Your objective> Scan the data below and copy each line where "agent" occurs.

Data>
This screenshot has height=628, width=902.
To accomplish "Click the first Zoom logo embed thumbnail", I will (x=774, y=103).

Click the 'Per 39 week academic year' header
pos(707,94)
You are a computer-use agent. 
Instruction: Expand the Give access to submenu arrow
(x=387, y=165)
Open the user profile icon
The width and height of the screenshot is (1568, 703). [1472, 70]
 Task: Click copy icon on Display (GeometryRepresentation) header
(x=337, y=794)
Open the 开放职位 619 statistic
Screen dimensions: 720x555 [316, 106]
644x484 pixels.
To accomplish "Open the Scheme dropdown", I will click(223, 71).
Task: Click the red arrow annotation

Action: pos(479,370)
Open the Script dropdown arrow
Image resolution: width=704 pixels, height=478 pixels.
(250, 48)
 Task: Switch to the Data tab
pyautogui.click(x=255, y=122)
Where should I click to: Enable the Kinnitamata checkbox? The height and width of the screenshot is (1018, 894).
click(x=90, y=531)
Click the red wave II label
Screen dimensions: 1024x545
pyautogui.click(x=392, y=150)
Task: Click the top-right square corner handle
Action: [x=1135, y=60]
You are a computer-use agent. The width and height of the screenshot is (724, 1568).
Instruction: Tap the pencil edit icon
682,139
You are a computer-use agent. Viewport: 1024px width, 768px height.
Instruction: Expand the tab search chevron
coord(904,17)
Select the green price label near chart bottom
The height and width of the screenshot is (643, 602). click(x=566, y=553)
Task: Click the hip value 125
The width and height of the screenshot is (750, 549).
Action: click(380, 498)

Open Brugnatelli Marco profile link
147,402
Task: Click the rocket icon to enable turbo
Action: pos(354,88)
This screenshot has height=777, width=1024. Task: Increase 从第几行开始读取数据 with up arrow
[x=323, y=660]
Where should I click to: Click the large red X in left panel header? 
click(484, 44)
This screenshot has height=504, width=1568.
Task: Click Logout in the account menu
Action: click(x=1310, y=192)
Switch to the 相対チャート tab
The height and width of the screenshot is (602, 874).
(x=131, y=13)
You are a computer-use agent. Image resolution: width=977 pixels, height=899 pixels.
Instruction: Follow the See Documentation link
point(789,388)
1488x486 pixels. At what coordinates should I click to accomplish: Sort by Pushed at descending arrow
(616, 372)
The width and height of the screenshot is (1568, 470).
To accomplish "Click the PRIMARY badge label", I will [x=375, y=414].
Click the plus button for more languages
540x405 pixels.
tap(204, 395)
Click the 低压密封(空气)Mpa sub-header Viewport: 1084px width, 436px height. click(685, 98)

Your response>
You are a computer-use agent. 
You are a computer-use agent. The width and height of the screenshot is (724, 1568).
You are a computer-use agent. Viewport: 1024px width, 768px height.
You are a computer-use agent. Image resolution: width=977 pixels, height=899 pixels.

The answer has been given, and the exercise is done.